The drop in oil prices, a stronger dollar and higher interest rates has got the market all shook up... so much so that I can hear AC/DC singing in my head!
Unfortunately, two of those things (not AC/DC) are directly related to one of my plays. Today I closed out my September XOM 96/95 put spread for a $330 loss. My mental stop on this play was a close below $96. Well we got that today, and it sure doesn't look like the energy sector is going to rebound anytime soon, and by soon I mean next week.
I also closed out my KO spread... this play got all jacked up. It was part of my "roll 'em out" experiment. I originally set this trade up as an August 42/41 put spread. However, KO tanked after it's ER and it was ITM at expiration. So I rolled it out into a 41/39 November put spread. The move protected the credit, even grew it, but it exponentially grew my risk. The second half of the trade was quite profitable so I went ahead and closed it. Unfortunately it was still not enough to make up for the $800 debit from the original spread.

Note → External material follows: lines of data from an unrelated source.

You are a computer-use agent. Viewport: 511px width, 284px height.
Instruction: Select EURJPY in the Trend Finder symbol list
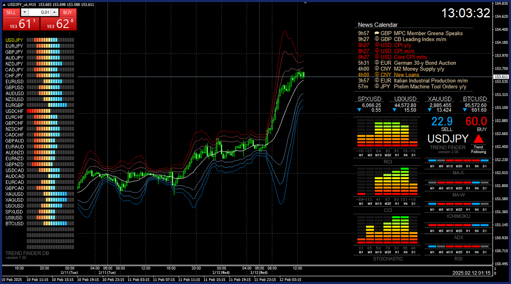pos(14,46)
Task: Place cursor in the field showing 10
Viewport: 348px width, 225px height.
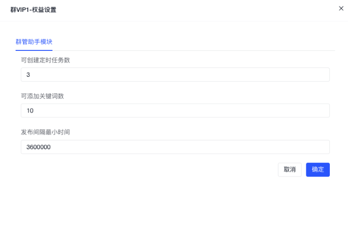Action: point(175,111)
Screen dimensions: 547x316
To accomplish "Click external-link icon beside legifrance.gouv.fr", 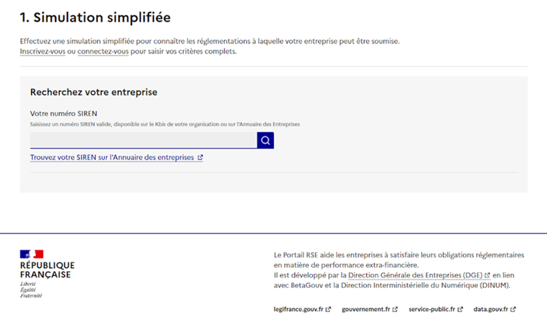I will coord(329,309).
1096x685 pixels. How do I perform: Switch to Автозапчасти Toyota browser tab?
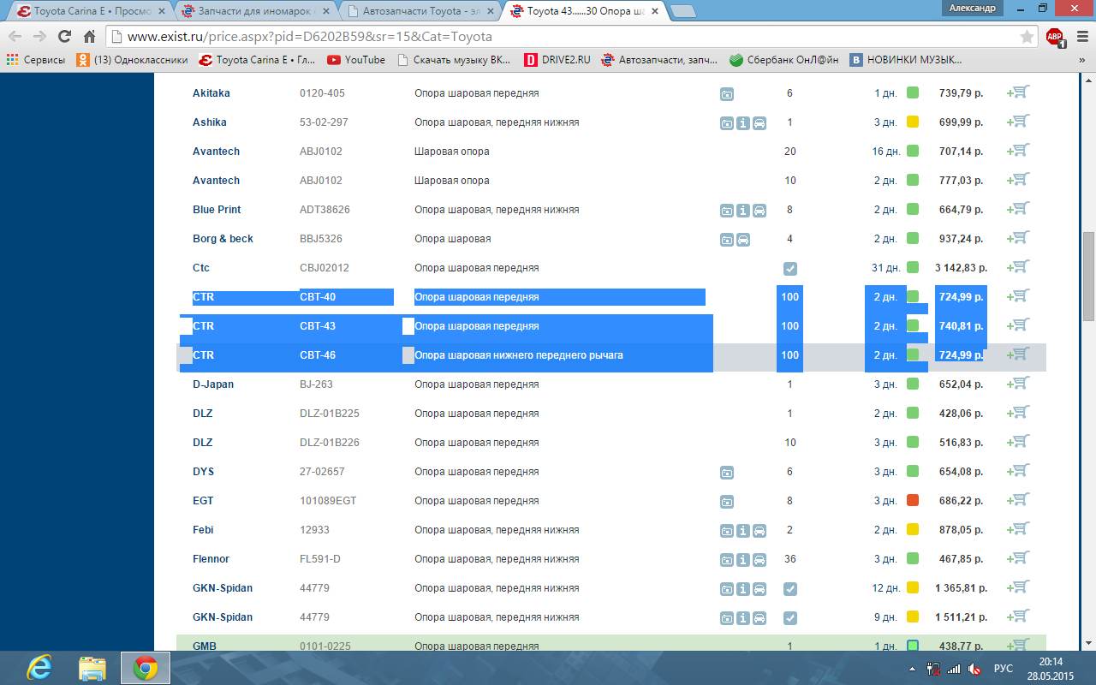(x=420, y=11)
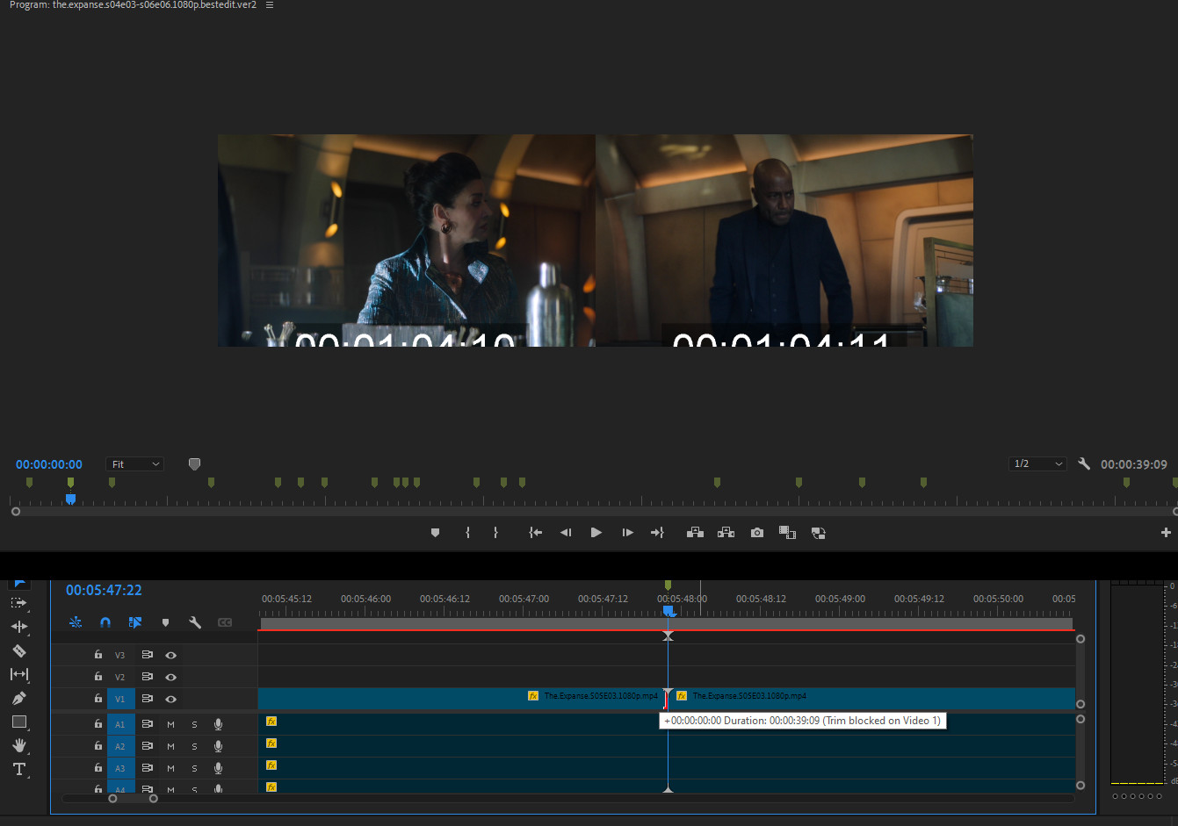Open timeline display settings wrench
Viewport: 1178px width, 826px height.
[x=195, y=622]
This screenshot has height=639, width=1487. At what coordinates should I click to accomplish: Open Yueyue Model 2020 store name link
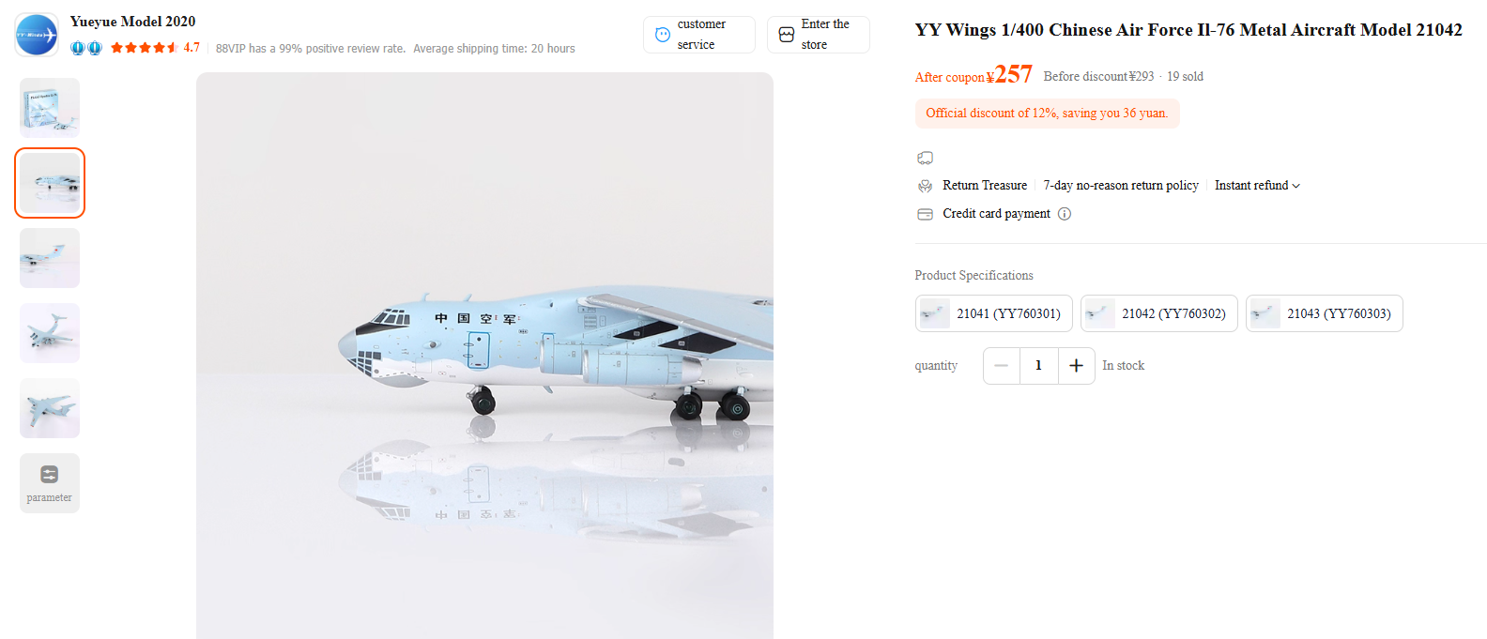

So all said and done I lost $395 on the trade. Now you may be asking, why didn't I just wait until November? Great question, because there is a decent chance the play would have expired out of the money. But I didn't want to have to go through another ER only to find out a stronger dollar hurt earnings, or deal with higher interest rates making dividend payers less appealing. These factors could have easily brought the stock below $41 by November. Considering my max loss on this play was $2,630 - it wasn't worth it to wait and see.
Besides... my other profession is taking me out of the country for several weeks, and I simply will not have the time or ability to make adjustments when needed. It boils down to this, I really just wanted the KO spread off my plate and out of my portfolio.